• Given data:
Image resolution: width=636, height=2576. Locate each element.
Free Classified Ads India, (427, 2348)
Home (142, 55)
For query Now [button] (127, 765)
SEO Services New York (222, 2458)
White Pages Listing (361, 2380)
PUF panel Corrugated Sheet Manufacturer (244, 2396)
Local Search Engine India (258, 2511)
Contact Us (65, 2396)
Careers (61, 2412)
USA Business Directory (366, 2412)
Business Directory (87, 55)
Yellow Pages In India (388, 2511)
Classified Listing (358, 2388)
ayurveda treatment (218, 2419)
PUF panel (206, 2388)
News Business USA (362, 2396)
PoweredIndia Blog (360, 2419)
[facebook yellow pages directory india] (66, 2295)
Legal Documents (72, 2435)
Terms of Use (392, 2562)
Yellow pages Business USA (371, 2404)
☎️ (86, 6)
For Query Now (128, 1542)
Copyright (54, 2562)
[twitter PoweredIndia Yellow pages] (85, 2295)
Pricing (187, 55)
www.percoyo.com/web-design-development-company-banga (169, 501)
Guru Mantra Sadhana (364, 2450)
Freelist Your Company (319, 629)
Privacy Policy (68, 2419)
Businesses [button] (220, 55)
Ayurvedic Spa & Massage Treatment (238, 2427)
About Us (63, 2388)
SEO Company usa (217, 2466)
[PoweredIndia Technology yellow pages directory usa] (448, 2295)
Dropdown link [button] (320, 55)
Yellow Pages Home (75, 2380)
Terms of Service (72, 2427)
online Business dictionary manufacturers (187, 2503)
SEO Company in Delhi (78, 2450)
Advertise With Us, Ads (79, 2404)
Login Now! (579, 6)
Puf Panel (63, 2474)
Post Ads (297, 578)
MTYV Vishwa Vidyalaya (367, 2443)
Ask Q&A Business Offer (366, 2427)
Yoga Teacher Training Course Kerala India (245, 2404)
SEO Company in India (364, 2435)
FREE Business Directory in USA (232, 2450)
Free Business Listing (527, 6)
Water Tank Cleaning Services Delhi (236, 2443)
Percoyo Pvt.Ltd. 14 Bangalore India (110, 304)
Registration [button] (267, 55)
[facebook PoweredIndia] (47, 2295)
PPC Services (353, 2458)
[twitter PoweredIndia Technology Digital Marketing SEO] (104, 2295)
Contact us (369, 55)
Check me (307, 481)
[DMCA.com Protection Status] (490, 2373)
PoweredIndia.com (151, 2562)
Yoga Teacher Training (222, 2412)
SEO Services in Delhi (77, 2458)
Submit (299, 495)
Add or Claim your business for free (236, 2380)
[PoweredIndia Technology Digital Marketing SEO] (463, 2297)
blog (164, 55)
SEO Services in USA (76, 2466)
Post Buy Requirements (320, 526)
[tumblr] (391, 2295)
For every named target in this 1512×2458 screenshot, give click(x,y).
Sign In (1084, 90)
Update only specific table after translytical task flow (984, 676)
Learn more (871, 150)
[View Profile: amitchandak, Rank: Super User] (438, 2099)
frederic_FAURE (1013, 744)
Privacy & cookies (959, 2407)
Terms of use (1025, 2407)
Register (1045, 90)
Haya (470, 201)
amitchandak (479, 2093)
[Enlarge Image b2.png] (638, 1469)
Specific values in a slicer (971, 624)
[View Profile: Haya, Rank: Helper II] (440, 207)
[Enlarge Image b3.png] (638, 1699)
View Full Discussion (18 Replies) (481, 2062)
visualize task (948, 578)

• Task description: Where in the listing does the string "Digital" appear? Copy every line that has it.

• Task output:
[twitter PoweredIndia Technology Digital Marketing SEO] (104, 2295)
[PoweredIndia Technology Digital Marketing SEO] (463, 2297)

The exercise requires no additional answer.